A falta de solução para o caso Marielle, ataques aos povos indígenas e projetos de leis que ampliam a noção de terrorismo são alguns problemas para a efetivação da democracia no Brasil. A avaliação é de Clément Voule, relator especial das Nações Unidas sobre os direitos à liberdade de assembleia e de associação. O especialista divulgou, no final de junho, suas recomendações ao Estado brasileiro.
O relatório da ONU é fruto de uma visita de 10 dias que Voule realizou ao Brasil, em abril de 2022. Durante a estada no país, o relator especial esteve em Brasília, Salvador, Rio de Janeiro e São Paulo, se reunindo com autoridades, jornalistas e com a sociedade civil.

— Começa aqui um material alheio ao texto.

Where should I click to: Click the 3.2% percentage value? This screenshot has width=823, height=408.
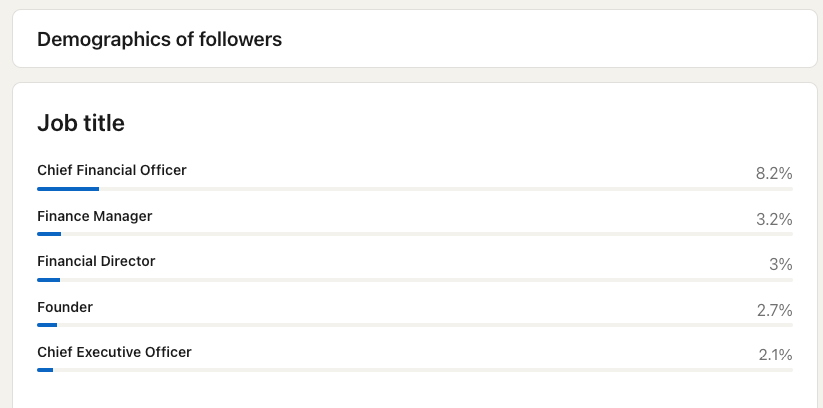(x=774, y=219)
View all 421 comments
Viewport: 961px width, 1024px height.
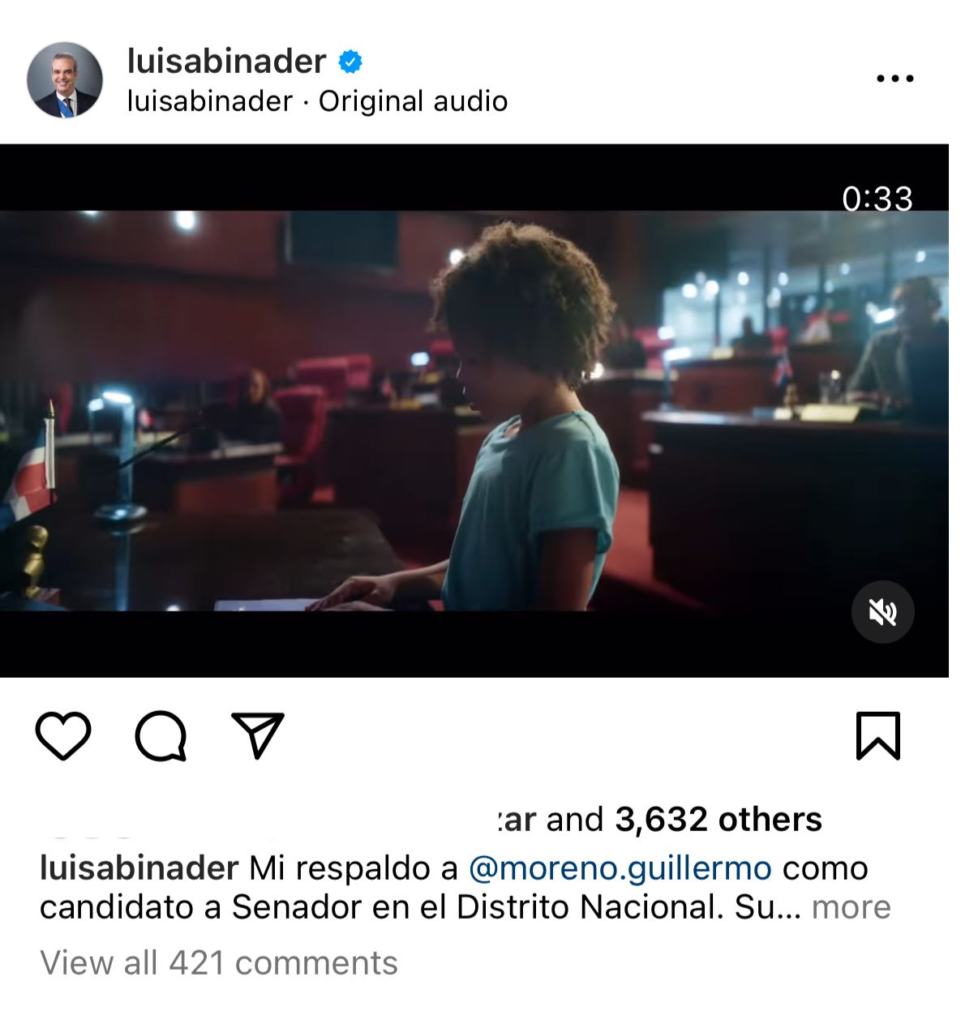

No documento, ele também destacou as ameaças ao direito à liberdade de reunião e associação nos últimos anos, atribuídos à extinção de mecanismos participativos nacionais e à polarização política no país. “As garantias constitucionais foram afetadas negativamente nos últimos anos como resultado da proliferação de leis e decretos adotados pelas autoridades brasileiras em uma tentativa de minar esses direitos”, afirma o especialista. “Essas leis e decretos enfraqueceram a democracia do país”.
Apesar dos problemas, o relator especial ressaltou “o papel crucial da vibrante sociedade civil brasileira na salvaguarda da democracia e da coesão do país”. Em sua avaliação, “a sociedade civil tem resistido ao discurso populista que enfraquece a legitimidade de seu trabalho e tem combatido o aumento de medidas legais e leis restritivas ao espaço cívico e à participação nos assuntos públicos. Para ele, a atuação da sociedade civil foi “especialmente notável nas recentes eleições, em que as comunidades puderam exercer pacificamente seu direito de voto e eleger representantes.”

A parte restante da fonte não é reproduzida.